Joan Mary Ferrier (14 December 1953 – 8 March 2014) was a Surinamese-Dutch ortho pedagogue. From 1998 until 2012 she was director of E-Quality.

== Biography ==
Ferrier was born as the daughter of Johan Ferrier, the first President of Suriname, and Edmé Vas, a teacher and inaugural First Lady of Suriname. She was the older sister of the politician Kathleen Ferrier, and the younger half-sister of the authors Deryck Ferrier, Cynthia McLeod and Leo Ferrier.

Ferrier studied remedial education at the Utrecht University. Ferrier wanted to return to Suriname, however, the 1980 Surinamese coup d'état prevented her return, and she started to work for the Sociaal Agogisch Centrum of the Burgerweeshuis (orphanage) where she eventually coordinated two shelter homes for Moroccan children. Besides, she was a teacher for transcultural pedagogue and scientific employee at the University of Amsterdam.
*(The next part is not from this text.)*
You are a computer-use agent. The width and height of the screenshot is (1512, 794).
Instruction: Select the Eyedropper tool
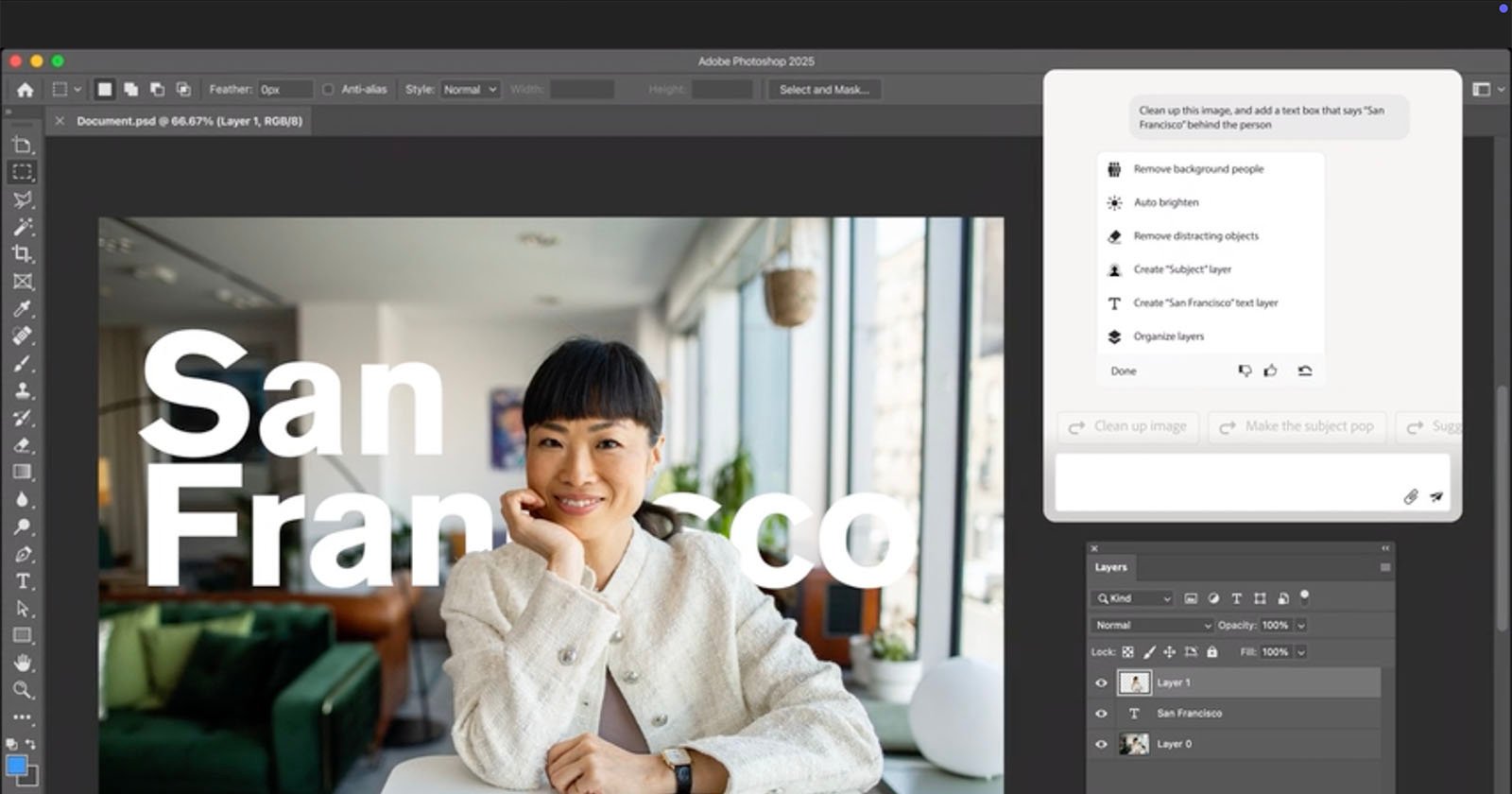click(x=22, y=309)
When four emancipation organisations for women decided to merge in 1997, Ferrier became the director of the new Instituut voor Gender en Etniciteit in 1998, which later was renamed E-Quality, and is nowadays part of Atria.

From May 2012, Ferrier was the owner/director of her own consultancy agency.

Ferrier was a member of the board of Ombudsvrouw Amsterdam, Technika 10, Young Women's Christian Association and the Nationale Commissie voor Internationale Samenwerking en Duurzame Ontwikkeling (NCDO). She also was the initiator and board member of Stichting Johan Ferrier Fund.

In 2011 Ferrier was knighted Order of Orange-Nassau for her contributions to emancipation, and ethnic diversity.